TORONTO (Reuters) - The Canadian dollar strengthened to near parity with the U.S. dollar on Friday ahead of a meeting between U.S. President Barack Obama and congressional leaders to discuss the U.S. fiscal crisis.
Market sentiment was slightly more hopeful that the United States would be able to defuse the “fiscal cliff” crisis following a Wall Street Journal report that said White House officials were in advanced internal discussions that could indicate increased flexibility on reaching a deal with Republican leaders.
Equity markets have been mired in negative territory for much of the last two weeks with investors worried that if no deal is reached on the large, automatic budget cuts and tax hikes set to begin next year, the U.S. economy could slip into recession.
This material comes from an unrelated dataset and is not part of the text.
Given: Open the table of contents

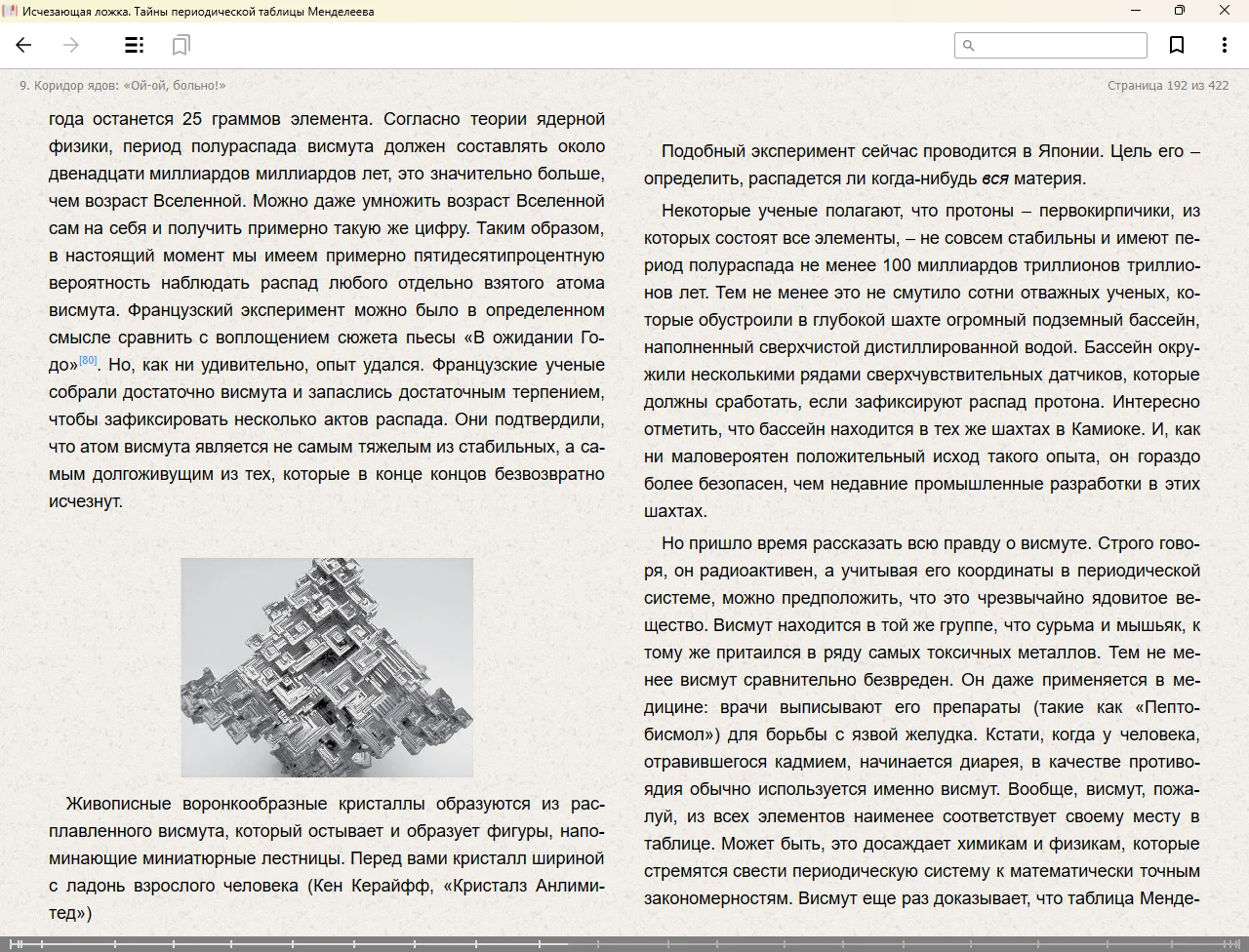Looking at the screenshot, I should coord(135,45).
“There’s very little in the way of macro risks, particularly locally in Canada ... that leaves us watching the Obama meeting on the fiscal cliff later on today,” said Adam Cole, global head of FX strategy at Royal Bank of Canada in London.
Cole said any suggestion that the negotiating parties were having difficulty reaching a compromise would be negative for risk appetite and bullish for the U.S. dollar.
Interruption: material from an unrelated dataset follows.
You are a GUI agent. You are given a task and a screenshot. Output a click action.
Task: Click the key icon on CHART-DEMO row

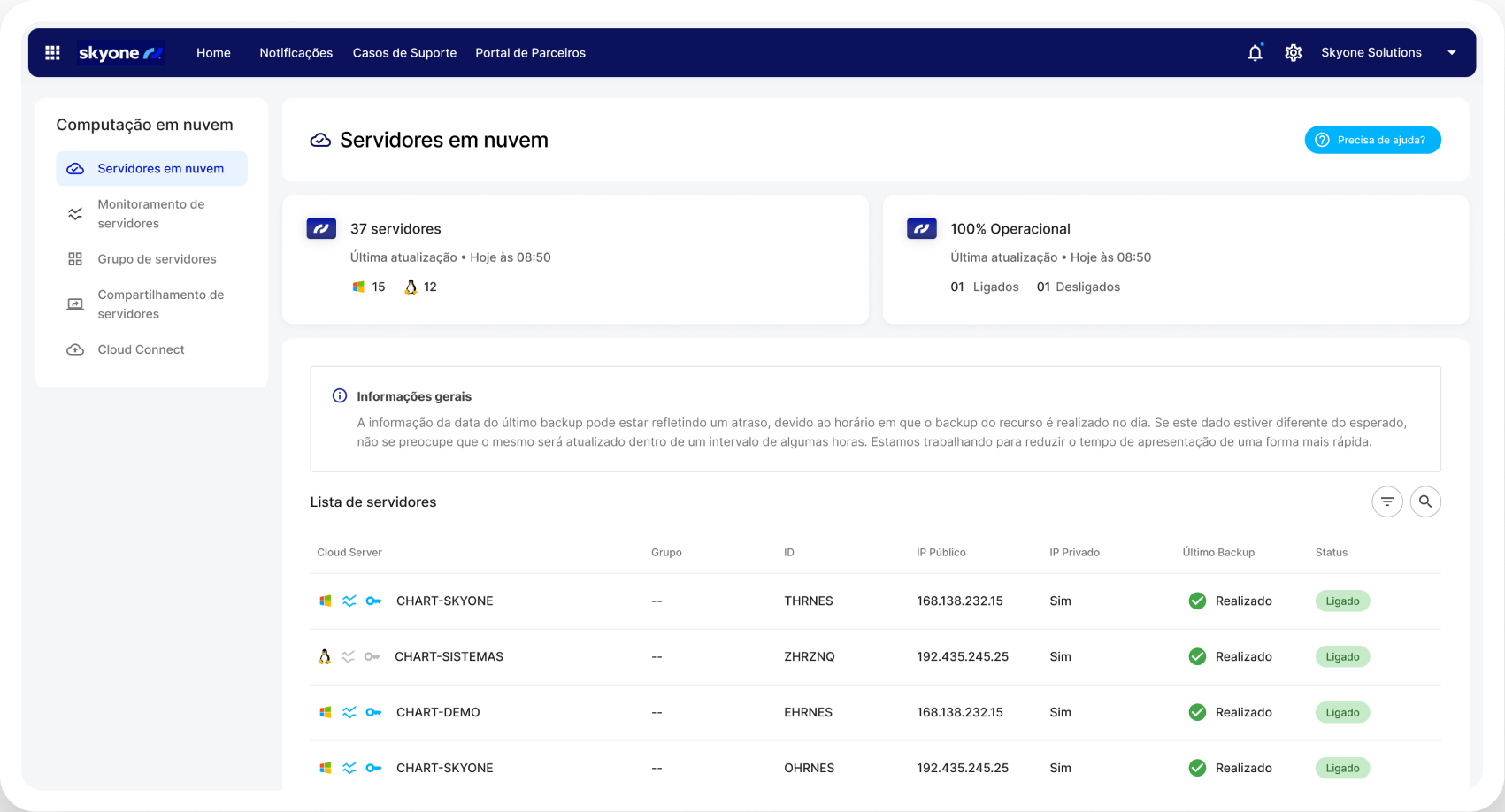(373, 712)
At 9:24 a.m. (1424 GMT), the Canadian currency traded at C$1.0006 to the U.S. dollar, or 99.94 U.S. cents, slightly firmer than its North American close on Thursday of C$1.0013, or 99.87 U.S. cents.
Canada’s dollar was outperforming most major currencies, and touched a near two-week high against the Australian dollar.
Given a dearth of news on Friday, Cole said the Canadian dollar would likely be bound by the week’s trading range of C$0.9985 to C$1.0040.
Data on Friday showed that foreigners increased their purchases of Canadian securities in September to C$13.92 billion from C$7.56 billion in the previous month.
“Reasonably encouraging on the face of it. But typically they’re numbers the markets don’t particularly trade off short term, because obviously they’re not very timely,” said Cole, noting the September figures do not shed light on what investors are doing now.
Prices for Canadian government debt were mixed, with the two-year bond shedding half a Canadian cent to yield 1.078 percent, and the benchmark 10-year bond gaining 8 Canadian cents to yield 1.713 percent.